▶ Supplied passage
3 and 4 and the graph shown in the lower part of Fig. 2. The graph shown in the lower
part of Fig. 2 is provided in order to graphically illustrate the procedure so that
it is possible to readily understand the principle of the operation of the microcomputer.
[0016] Description will first be made with respect to paint. Trial spraying is first carried
out at two different spray distances within a range which is included in a preselected
section, e.g., a section between the points "h" and "i", and valve member displacement
amounts for these two spray distances are determined so that the same coating thickness
and the same spray pattern are obtained for these two spray distances. As shown in
the graph in the lower part of Fig. 2, trial spraying is carried out at spray distances
of 20 cm and 40 cm, and valve member displacement amounts are obtained for these spray
distances. The relationship between the spray distance and the valve member displacement
amount in this case is represented by P₁ and P₂ in the graph. Coordinate values which
respectively correspond to P₁ and P₂ are input to the microcomputer. The coordinate
values may be manually input by an operator through an input means provided independently,
or may be automatically input on the basis of the data obtained from the distance
measuring means and the position detecting means 2l.

▶ Entries supplied

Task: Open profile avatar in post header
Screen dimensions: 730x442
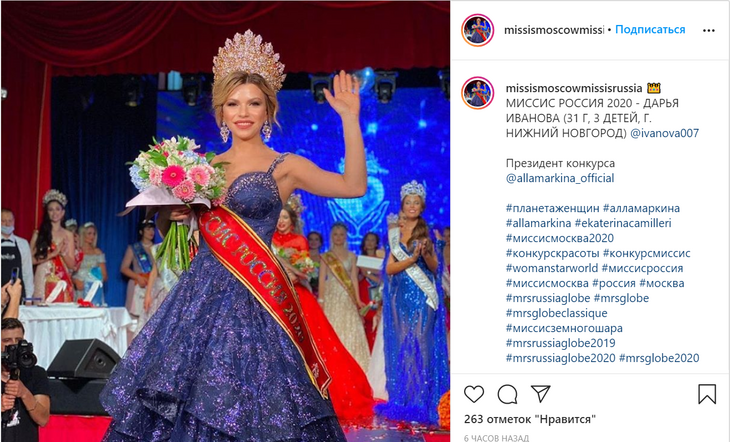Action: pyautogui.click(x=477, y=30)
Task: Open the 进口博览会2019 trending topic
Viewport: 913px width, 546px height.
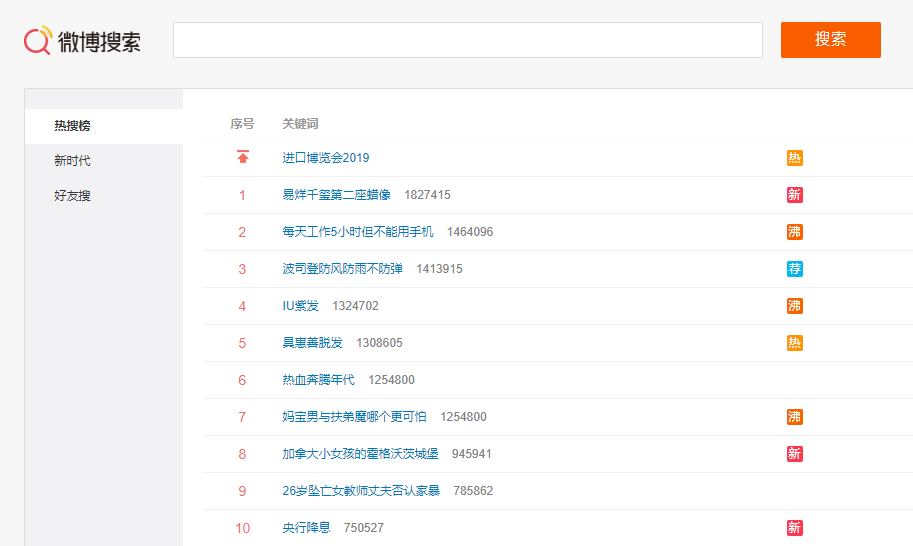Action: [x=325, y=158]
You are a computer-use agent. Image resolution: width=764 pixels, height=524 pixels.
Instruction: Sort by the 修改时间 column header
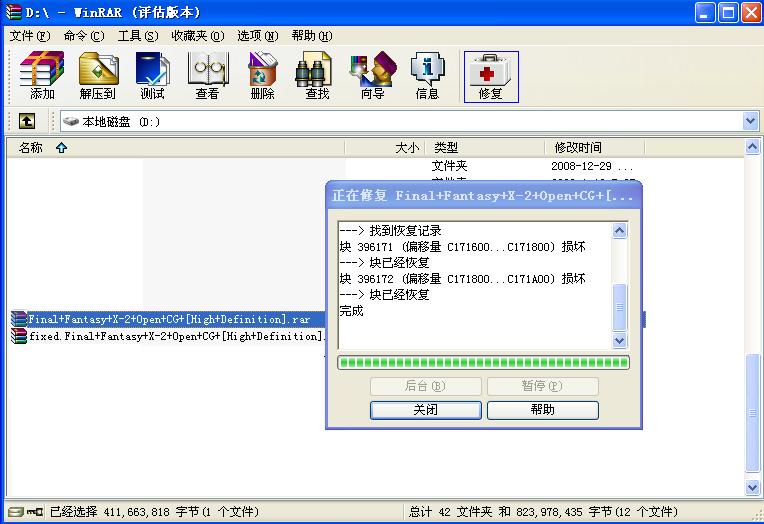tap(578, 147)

▶ Stated goal
Rewrite the spray-coating passage starting with "3 and 4 and" and going on through "of the microcomputer.", replacing "microcomputer" with "controller".

▶ The response
3 and 4 and the graph shown in the lower part of Fig. 2. The graph shown in the lower
part of Fig. 2 is provided in order to graphically illustrate the procedure so that
it is possible to readily understand the principle of the operation of the controller.